- What this task involves:
Print every line of the data exactly as shown.

- Data for this exercise:
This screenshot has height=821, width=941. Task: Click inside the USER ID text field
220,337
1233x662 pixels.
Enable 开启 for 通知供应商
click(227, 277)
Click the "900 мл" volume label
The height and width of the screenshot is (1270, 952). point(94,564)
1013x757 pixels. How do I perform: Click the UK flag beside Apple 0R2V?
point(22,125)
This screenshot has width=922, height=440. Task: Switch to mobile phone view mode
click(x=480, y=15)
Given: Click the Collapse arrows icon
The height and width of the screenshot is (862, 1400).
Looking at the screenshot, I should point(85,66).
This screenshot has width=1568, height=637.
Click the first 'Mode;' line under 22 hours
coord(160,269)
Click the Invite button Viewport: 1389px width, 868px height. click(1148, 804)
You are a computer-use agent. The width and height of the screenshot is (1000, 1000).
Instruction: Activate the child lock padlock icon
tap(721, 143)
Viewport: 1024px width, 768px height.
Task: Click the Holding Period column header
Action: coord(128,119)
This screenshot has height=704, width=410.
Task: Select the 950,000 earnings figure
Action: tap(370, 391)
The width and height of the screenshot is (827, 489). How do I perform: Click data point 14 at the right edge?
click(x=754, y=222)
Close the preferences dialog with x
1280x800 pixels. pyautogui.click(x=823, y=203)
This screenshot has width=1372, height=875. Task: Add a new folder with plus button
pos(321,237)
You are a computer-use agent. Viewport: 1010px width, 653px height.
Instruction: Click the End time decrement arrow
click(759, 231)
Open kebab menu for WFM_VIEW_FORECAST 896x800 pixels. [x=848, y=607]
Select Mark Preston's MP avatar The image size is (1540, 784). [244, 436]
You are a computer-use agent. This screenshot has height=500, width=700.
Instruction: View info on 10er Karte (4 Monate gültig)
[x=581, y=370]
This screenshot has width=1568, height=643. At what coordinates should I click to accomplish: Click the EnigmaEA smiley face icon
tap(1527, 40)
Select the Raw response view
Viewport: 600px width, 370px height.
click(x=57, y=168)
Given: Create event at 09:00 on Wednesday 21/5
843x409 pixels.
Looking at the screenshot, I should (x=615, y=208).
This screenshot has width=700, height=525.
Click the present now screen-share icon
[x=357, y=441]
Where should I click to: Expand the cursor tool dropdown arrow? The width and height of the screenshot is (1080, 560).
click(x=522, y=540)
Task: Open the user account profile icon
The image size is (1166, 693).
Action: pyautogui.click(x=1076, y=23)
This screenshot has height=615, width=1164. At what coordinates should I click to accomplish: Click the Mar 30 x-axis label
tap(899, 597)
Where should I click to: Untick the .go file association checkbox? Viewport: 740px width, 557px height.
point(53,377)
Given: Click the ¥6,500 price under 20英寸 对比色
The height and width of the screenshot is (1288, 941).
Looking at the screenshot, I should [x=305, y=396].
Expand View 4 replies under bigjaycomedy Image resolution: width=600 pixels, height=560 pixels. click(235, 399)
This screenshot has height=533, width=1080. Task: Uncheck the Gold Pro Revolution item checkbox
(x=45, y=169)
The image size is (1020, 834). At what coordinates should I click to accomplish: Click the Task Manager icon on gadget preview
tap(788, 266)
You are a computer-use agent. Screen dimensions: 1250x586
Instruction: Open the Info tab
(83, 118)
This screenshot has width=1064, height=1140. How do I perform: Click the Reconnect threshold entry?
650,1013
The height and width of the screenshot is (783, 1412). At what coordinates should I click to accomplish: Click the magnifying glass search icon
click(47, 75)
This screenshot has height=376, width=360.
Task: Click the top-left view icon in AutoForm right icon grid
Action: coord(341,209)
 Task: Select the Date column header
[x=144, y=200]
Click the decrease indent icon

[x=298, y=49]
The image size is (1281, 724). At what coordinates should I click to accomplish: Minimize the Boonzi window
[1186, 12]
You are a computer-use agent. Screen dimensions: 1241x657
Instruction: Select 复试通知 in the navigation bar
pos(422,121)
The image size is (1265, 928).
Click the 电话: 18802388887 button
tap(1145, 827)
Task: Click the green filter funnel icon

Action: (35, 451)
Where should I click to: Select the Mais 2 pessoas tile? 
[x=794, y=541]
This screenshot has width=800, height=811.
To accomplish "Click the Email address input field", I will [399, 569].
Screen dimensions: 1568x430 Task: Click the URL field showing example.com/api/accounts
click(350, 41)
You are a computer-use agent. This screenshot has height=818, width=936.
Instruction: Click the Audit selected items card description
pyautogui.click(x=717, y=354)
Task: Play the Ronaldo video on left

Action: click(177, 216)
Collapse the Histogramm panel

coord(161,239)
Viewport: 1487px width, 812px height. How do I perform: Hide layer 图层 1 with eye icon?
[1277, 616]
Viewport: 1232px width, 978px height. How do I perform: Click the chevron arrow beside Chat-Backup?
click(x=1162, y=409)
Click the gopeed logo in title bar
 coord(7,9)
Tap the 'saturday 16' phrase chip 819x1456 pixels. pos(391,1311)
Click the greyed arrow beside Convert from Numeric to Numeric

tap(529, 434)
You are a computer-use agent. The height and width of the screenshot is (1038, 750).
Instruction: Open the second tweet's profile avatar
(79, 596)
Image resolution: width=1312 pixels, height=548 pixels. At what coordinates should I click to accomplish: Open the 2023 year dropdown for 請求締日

- Solution to this problem:
This screenshot has height=821, width=941. Task: Click inside the USER ID text field
220,337
1233x662 pixels.
Enable 开启 for 通知供应商
click(227, 277)
Click the "900 мл" volume label
The height and width of the screenshot is (1270, 952). point(94,564)
1013x757 pixels. How do I perform: Click the UK flag beside Apple 0R2V?
point(22,125)
This screenshot has width=922, height=440. Task: Switch to mobile phone view mode
click(x=480, y=15)
Given: Click the Collapse arrows icon
The height and width of the screenshot is (862, 1400).
Looking at the screenshot, I should point(85,66).
This screenshot has width=1568, height=637.
Click the first 'Mode;' line under 22 hours
coord(160,269)
Click the Invite button Viewport: 1389px width, 868px height. click(1148, 804)
You are a computer-use agent. The width and height of the screenshot is (1000, 1000).
Instruction: Activate the child lock padlock icon
tap(721, 143)
Viewport: 1024px width, 768px height.
Task: Click the Holding Period column header
Action: coord(128,119)
This screenshot has height=704, width=410.
Task: Select the 950,000 earnings figure
Action: tap(370, 391)
The width and height of the screenshot is (827, 489). How do I perform: Click data point 14 at the right edge?
click(x=754, y=222)
Close the preferences dialog with x
1280x800 pixels. pyautogui.click(x=823, y=203)
This screenshot has width=1372, height=875. Task: Add a new folder with plus button
pos(321,237)
You are a computer-use agent. Viewport: 1010px width, 653px height.
Instruction: Click the End time decrement arrow
click(759, 231)
Open kebab menu for WFM_VIEW_FORECAST 896x800 pixels. [x=848, y=607]
Select Mark Preston's MP avatar The image size is (1540, 784). [244, 436]
You are a computer-use agent. This screenshot has height=500, width=700.
Instruction: View info on 10er Karte (4 Monate gültig)
[x=581, y=370]
This screenshot has width=1568, height=643. At what coordinates should I click to accomplish: Click the EnigmaEA smiley face icon
tap(1527, 40)
Select the Raw response view
Viewport: 600px width, 370px height.
click(x=57, y=168)
Given: Create event at 09:00 on Wednesday 21/5
843x409 pixels.
Looking at the screenshot, I should (x=615, y=208).
This screenshot has width=700, height=525.
Click the present now screen-share icon
[x=357, y=441]
Where should I click to: Expand the cursor tool dropdown arrow? The width and height of the screenshot is (1080, 560).
click(x=522, y=540)
Task: Open the user account profile icon
The image size is (1166, 693).
Action: pyautogui.click(x=1076, y=23)
This screenshot has height=615, width=1164. At what coordinates should I click to accomplish: Click the Mar 30 x-axis label
tap(899, 597)
Where should I click to: Untick the .go file association checkbox? Viewport: 740px width, 557px height.
point(53,377)
Given: Click the ¥6,500 price under 20英寸 对比色
The height and width of the screenshot is (1288, 941).
Looking at the screenshot, I should [x=305, y=396].
Expand View 4 replies under bigjaycomedy Image resolution: width=600 pixels, height=560 pixels. click(235, 399)
This screenshot has height=533, width=1080. Task: Uncheck the Gold Pro Revolution item checkbox
(x=45, y=169)
The image size is (1020, 834). At what coordinates should I click to accomplish: Click the Task Manager icon on gadget preview
tap(788, 266)
You are a computer-use agent. Screen dimensions: 1250x586
Instruction: Open the Info tab
(83, 118)
This screenshot has width=1064, height=1140. How do I perform: Click the Reconnect threshold entry?
650,1013
The height and width of the screenshot is (783, 1412). At what coordinates should I click to accomplish: Click the magnifying glass search icon
click(47, 75)
This screenshot has height=376, width=360.
Task: Click the top-left view icon in AutoForm right icon grid
Action: coord(341,209)
 Task: Select the Date column header
[x=144, y=200]
Click the decrease indent icon

[x=298, y=49]
The image size is (1281, 724). At what coordinates should I click to accomplish: Minimize the Boonzi window
[1186, 12]
You are a computer-use agent. Screen dimensions: 1241x657
Instruction: Select 复试通知 in the navigation bar
pos(422,121)
The image size is (1265, 928).
Click the 电话: 18802388887 button
tap(1145, 827)
Task: Click the green filter funnel icon

Action: (35, 451)
Where should I click to: Select the Mais 2 pessoas tile? 
[x=794, y=541]
This screenshot has width=800, height=811.
To accomplish "Click the Email address input field", I will [399, 569].
Screen dimensions: 1568x430 Task: Click the URL field showing example.com/api/accounts
click(350, 41)
You are a computer-use agent. This screenshot has height=818, width=936.
Instruction: Click the Audit selected items card description
pyautogui.click(x=717, y=354)
Task: Play the Ronaldo video on left

Action: click(177, 216)
Collapse the Histogramm panel

coord(161,239)
Viewport: 1487px width, 812px height. How do I perform: Hide layer 图层 1 with eye icon?
[1277, 616]
Viewport: 1232px width, 978px height. How do I perform: Click the chevron arrow beside Chat-Backup?
click(x=1162, y=409)
Click the gopeed logo in title bar
 coord(7,9)
Tap the 'saturday 16' phrase chip 819x1456 pixels. pos(391,1311)
Click the greyed arrow beside Convert from Numeric to Numeric

tap(529, 434)
You are a computer-use agent. The height and width of the screenshot is (1038, 750).
Instruction: Open the second tweet's profile avatar
(79, 596)
Image resolution: width=1312 pixels, height=548 pixels. At what coordinates should I click to accomplish: Open the 2023 year dropdown for 請求締日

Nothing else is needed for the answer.